Because this was a secondary analysis, the nosocomial study design excluded neonates who did not survive from admission to evaluation for nosocomial sepsis at ≥96 h, or who were deemed at admission to be unlikely to survive for 48 h. This exclusion may have reduced the PPV of certain variables. Further, all of our patients were born elsewhere and only half were hospital-based births, accounting perhaps for some selection bias of more robust premature neonates. We were unable to use all of the exact signs used in the Singh study, which may also explain poor correlation with that score [11].
In addition, our data collection approach may have omitted some transient signs because we focused the analysis on data reported by physicians from morning evaluations; we were unable to measure duration or intensity of clinical signs. While more precise monitoring would be ideal, the data collection method we used, and its resultant conclusions, is more likely generalizable to other low-resource settings. Lastly, the issue of sign reliability is inherent in clinical medical research; some signs, such as pallor and lethargy, are more subjective than others. Although we did not specifically assess inter-rater reliability of study physicians and nurses, a neonatologist provided continual supervision and clinicians received extensive initial and then quarterly retraining.
Although others have created sepsis screens for LOS in the low-resource community setting, none are focused on preterm neonates or nosocomial infection. Therefore, it is not surprising that our score symptoms were not similar to clinical predictors of neonatal LOS presenting in the community, given the unique physiology of our extremely premature population [37–39]. Signs such as poor feeding and respiratory distress, reported by the Young Infant Clinical Signs Study group [37], Bang et al. [38] or Darmstadt et al. [40], had such high prevalence among our population at baseline that they are not useful in discriminating between acutely and chronically ill neonates.

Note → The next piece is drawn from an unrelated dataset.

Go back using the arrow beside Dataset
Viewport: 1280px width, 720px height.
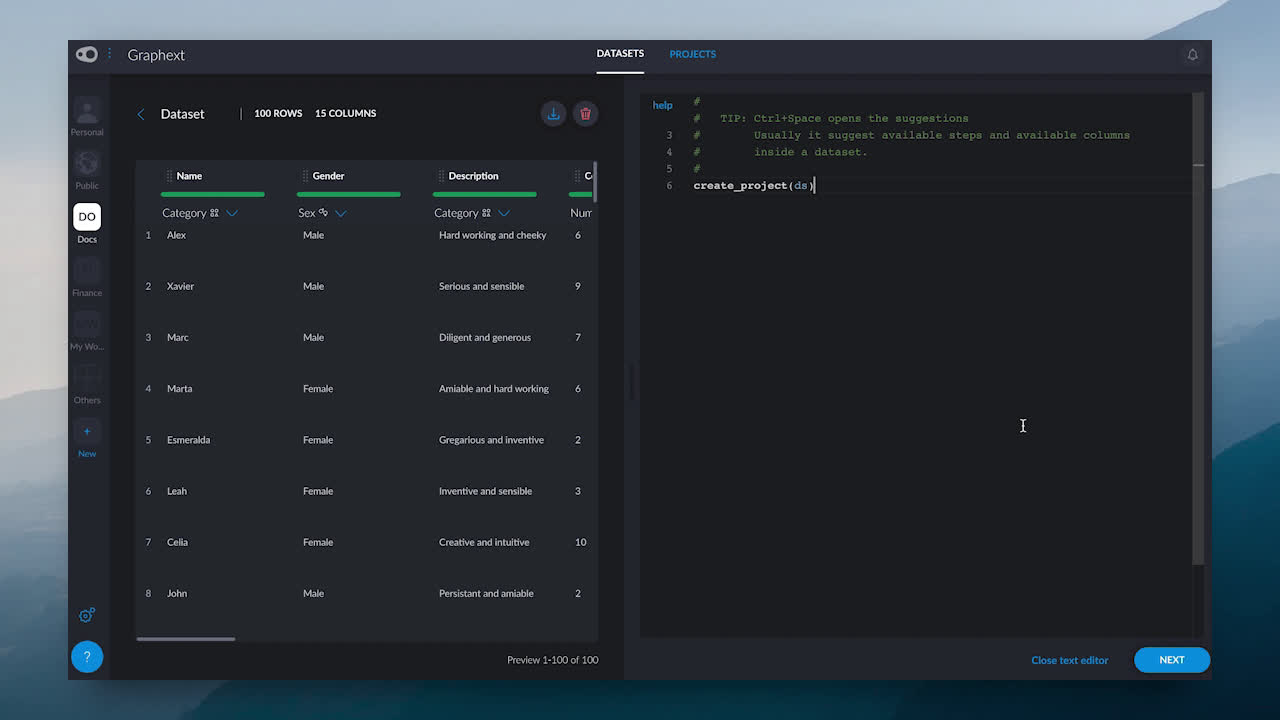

Our study of clinical risk factors for sepsis, identified as pallor, lethargy, apnea, jaundice and hepatomegaly, is the first attempt to create a bedside clinical screen exclusively for hospitalized, very premature neonates in a low-resource setting. Large, prospective studies are needed to validate and improve upon this clinical sign-based score for use in developing countries.
Funding
Thrasher Research Fund; the Office of Health, Infectious Diseases and Nutrition, Global Health Bureau, United States Agency for International Development (USAID) through cooperative agreement award HRN-A-00-96-90006-00 to Johns Hopkins University; and the Saving Newborn Lives program of Save the Children—US through a grant from the Bill & Melinda Gates Foundation.